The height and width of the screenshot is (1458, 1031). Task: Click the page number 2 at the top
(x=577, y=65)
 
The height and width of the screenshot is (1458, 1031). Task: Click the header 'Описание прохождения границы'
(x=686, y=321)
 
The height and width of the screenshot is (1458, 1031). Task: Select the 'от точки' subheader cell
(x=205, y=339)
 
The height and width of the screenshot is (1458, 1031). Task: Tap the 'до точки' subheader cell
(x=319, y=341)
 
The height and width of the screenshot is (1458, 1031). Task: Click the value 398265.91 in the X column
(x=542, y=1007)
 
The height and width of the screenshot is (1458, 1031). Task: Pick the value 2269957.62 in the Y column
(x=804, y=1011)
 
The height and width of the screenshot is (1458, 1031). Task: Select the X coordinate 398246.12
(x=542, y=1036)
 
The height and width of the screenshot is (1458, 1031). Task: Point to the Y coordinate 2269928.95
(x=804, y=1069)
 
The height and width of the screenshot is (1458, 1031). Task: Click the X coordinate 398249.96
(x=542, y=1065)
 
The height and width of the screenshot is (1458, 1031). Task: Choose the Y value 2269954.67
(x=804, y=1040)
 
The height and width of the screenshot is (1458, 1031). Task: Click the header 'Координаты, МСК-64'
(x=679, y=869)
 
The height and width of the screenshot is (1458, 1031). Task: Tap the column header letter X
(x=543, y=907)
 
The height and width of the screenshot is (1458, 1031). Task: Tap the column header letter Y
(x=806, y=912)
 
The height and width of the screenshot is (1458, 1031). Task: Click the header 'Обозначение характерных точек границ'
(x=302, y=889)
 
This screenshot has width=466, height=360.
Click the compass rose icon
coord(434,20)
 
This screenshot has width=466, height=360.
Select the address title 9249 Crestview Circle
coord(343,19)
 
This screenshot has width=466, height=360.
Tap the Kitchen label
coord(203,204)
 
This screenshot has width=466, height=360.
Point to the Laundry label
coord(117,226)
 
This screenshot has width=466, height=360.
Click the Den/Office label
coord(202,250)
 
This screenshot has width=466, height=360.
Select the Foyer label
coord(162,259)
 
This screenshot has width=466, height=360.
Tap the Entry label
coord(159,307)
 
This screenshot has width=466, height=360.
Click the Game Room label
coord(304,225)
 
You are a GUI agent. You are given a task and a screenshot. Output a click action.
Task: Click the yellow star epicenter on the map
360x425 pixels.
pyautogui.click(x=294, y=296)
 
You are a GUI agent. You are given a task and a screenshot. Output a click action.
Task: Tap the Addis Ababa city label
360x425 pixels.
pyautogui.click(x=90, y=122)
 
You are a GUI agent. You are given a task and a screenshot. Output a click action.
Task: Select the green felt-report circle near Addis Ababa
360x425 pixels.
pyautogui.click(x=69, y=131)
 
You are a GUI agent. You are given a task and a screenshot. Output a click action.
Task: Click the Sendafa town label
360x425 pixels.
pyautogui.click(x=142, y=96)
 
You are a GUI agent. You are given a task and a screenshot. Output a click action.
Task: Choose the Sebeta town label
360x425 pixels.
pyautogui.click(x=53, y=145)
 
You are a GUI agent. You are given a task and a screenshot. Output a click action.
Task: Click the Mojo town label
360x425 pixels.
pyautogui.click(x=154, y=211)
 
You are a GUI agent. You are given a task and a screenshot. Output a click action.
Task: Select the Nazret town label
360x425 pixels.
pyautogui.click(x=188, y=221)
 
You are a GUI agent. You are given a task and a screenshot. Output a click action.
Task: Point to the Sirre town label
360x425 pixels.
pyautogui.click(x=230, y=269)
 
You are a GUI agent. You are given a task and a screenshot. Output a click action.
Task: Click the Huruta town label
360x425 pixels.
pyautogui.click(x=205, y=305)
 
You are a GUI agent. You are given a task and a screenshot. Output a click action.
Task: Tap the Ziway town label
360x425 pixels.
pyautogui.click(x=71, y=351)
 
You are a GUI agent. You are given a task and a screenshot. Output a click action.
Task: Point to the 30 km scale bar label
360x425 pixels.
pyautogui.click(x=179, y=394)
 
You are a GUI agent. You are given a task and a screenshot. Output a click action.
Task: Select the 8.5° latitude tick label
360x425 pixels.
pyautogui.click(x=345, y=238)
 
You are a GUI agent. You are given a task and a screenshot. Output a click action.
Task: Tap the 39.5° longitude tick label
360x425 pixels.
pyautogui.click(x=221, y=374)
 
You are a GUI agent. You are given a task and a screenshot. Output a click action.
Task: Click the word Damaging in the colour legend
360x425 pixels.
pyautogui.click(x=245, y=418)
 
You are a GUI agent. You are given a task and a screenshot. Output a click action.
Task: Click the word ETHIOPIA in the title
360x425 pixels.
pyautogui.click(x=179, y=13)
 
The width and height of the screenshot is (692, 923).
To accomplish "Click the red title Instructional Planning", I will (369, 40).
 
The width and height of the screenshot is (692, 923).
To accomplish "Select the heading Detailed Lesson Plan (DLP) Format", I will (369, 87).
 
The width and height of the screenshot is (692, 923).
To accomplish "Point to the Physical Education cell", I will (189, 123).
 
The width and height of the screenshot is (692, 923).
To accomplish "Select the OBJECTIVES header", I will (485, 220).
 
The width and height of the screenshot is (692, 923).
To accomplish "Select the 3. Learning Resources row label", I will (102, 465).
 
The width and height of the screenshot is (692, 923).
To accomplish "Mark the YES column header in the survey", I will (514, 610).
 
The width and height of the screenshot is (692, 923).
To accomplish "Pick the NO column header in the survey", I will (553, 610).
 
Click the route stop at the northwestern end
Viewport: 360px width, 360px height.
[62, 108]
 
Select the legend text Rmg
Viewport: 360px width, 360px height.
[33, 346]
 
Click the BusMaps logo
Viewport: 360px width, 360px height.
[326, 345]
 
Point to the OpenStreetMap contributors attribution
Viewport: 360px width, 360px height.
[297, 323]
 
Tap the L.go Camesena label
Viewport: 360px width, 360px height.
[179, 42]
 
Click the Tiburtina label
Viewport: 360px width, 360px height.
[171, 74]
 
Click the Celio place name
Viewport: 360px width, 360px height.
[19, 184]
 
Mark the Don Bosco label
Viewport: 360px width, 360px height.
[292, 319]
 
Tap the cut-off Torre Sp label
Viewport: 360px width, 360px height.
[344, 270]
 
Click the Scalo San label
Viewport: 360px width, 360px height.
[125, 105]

☆ ☆ ☆ ☆

▸ Exercise goal
Copy all of the records above word for word, leaving nothing out.

▸ Response
The height and width of the screenshot is (1458, 1031). Task: Click the page number 2 at the top
(x=577, y=65)
 
The height and width of the screenshot is (1458, 1031). Task: Click the header 'Описание прохождения границы'
(x=686, y=321)
 
The height and width of the screenshot is (1458, 1031). Task: Select the 'от точки' subheader cell
(x=205, y=339)
 
The height and width of the screenshot is (1458, 1031). Task: Tap the 'до точки' subheader cell
(x=319, y=341)
 
The height and width of the screenshot is (1458, 1031). Task: Click the value 398265.91 in the X column
(x=542, y=1007)
 
The height and width of the screenshot is (1458, 1031). Task: Pick the value 2269957.62 in the Y column
(x=804, y=1011)
 
The height and width of the screenshot is (1458, 1031). Task: Select the X coordinate 398246.12
(x=542, y=1036)
 
The height and width of the screenshot is (1458, 1031). Task: Point to the Y coordinate 2269928.95
(x=804, y=1069)
 
The height and width of the screenshot is (1458, 1031). Task: Click the X coordinate 398249.96
(x=542, y=1065)
 
The height and width of the screenshot is (1458, 1031). Task: Choose the Y value 2269954.67
(x=804, y=1040)
 
The height and width of the screenshot is (1458, 1031). Task: Click the header 'Координаты, МСК-64'
(x=679, y=869)
 
The height and width of the screenshot is (1458, 1031). Task: Tap the column header letter X
(x=543, y=907)
 
The height and width of the screenshot is (1458, 1031). Task: Tap the column header letter Y
(x=806, y=912)
 
The height and width of the screenshot is (1458, 1031). Task: Click the header 'Обозначение характерных точек границ'
(x=302, y=889)
 
This screenshot has width=466, height=360.
Click the compass rose icon
coord(434,20)
 
This screenshot has width=466, height=360.
Select the address title 9249 Crestview Circle
coord(343,19)
 
This screenshot has width=466, height=360.
Tap the Kitchen label
coord(203,204)
 
This screenshot has width=466, height=360.
Point to the Laundry label
coord(117,226)
 
This screenshot has width=466, height=360.
Click the Den/Office label
coord(202,250)
 
This screenshot has width=466, height=360.
Select the Foyer label
coord(162,259)
 
This screenshot has width=466, height=360.
Tap the Entry label
coord(159,307)
 
This screenshot has width=466, height=360.
Click the Game Room label
coord(304,225)
 
You are a GUI agent. You are given a task and a screenshot. Output a click action.
Task: Click the yellow star epicenter on the map
360x425 pixels.
pyautogui.click(x=294, y=296)
 
You are a GUI agent. You are given a task and a screenshot. Output a click action.
Task: Tap the Addis Ababa city label
360x425 pixels.
pyautogui.click(x=90, y=122)
 
You are a GUI agent. You are given a task and a screenshot. Output a click action.
Task: Select the green felt-report circle near Addis Ababa
360x425 pixels.
pyautogui.click(x=69, y=131)
 
You are a GUI agent. You are given a task and a screenshot. Output a click action.
Task: Click the Sendafa town label
360x425 pixels.
pyautogui.click(x=142, y=96)
 
You are a GUI agent. You are given a task and a screenshot. Output a click action.
Task: Choose the Sebeta town label
360x425 pixels.
pyautogui.click(x=53, y=145)
 
You are a GUI agent. You are given a task and a screenshot. Output a click action.
Task: Click the Mojo town label
360x425 pixels.
pyautogui.click(x=154, y=211)
 
You are a GUI agent. You are given a task and a screenshot. Output a click action.
Task: Select the Nazret town label
360x425 pixels.
pyautogui.click(x=188, y=221)
 
You are a GUI agent. You are given a task and a screenshot. Output a click action.
Task: Point to the Sirre town label
360x425 pixels.
pyautogui.click(x=230, y=269)
 
You are a GUI agent. You are given a task and a screenshot. Output a click action.
Task: Click the Huruta town label
360x425 pixels.
pyautogui.click(x=205, y=305)
 
You are a GUI agent. You are given a task and a screenshot. Output a click action.
Task: Tap the Ziway town label
360x425 pixels.
pyautogui.click(x=71, y=351)
 
You are a GUI agent. You are given a task and a screenshot. Output a click action.
Task: Point to the 30 km scale bar label
360x425 pixels.
pyautogui.click(x=179, y=394)
 
You are a GUI agent. You are given a task and a screenshot. Output a click action.
Task: Select the 8.5° latitude tick label
360x425 pixels.
pyautogui.click(x=345, y=238)
 
You are a GUI agent. You are given a task and a screenshot. Output a click action.
Task: Tap the 39.5° longitude tick label
360x425 pixels.
pyautogui.click(x=221, y=374)
 
You are a GUI agent. You are given a task and a screenshot. Output a click action.
Task: Click the word Damaging in the colour legend
360x425 pixels.
pyautogui.click(x=245, y=418)
 
You are a GUI agent. You are given a task and a screenshot. Output a click action.
Task: Click the word ETHIOPIA in the title
360x425 pixels.
pyautogui.click(x=179, y=13)
 
The width and height of the screenshot is (692, 923).
To accomplish "Click the red title Instructional Planning", I will (369, 40).
 
The width and height of the screenshot is (692, 923).
To accomplish "Select the heading Detailed Lesson Plan (DLP) Format", I will (369, 87).
 
The width and height of the screenshot is (692, 923).
To accomplish "Point to the Physical Education cell", I will (189, 123).
 
The width and height of the screenshot is (692, 923).
To accomplish "Select the OBJECTIVES header", I will (485, 220).
 
The width and height of the screenshot is (692, 923).
To accomplish "Select the 3. Learning Resources row label", I will (102, 465).
 
The width and height of the screenshot is (692, 923).
To accomplish "Mark the YES column header in the survey", I will (514, 610).
 
The width and height of the screenshot is (692, 923).
To accomplish "Pick the NO column header in the survey", I will (553, 610).
 
Click the route stop at the northwestern end
Viewport: 360px width, 360px height.
[62, 108]
 
Select the legend text Rmg
Viewport: 360px width, 360px height.
[33, 346]
 
Click the BusMaps logo
Viewport: 360px width, 360px height.
[326, 345]
 
Point to the OpenStreetMap contributors attribution
Viewport: 360px width, 360px height.
[297, 323]
 
Tap the L.go Camesena label
Viewport: 360px width, 360px height.
[179, 42]
 
Click the Tiburtina label
Viewport: 360px width, 360px height.
[171, 74]
 
Click the Celio place name
Viewport: 360px width, 360px height.
[19, 184]
 
Mark the Don Bosco label
Viewport: 360px width, 360px height.
[292, 319]
 
Tap the cut-off Torre Sp label
Viewport: 360px width, 360px height.
[344, 270]
 
Click the Scalo San label
Viewport: 360px width, 360px height.
[125, 105]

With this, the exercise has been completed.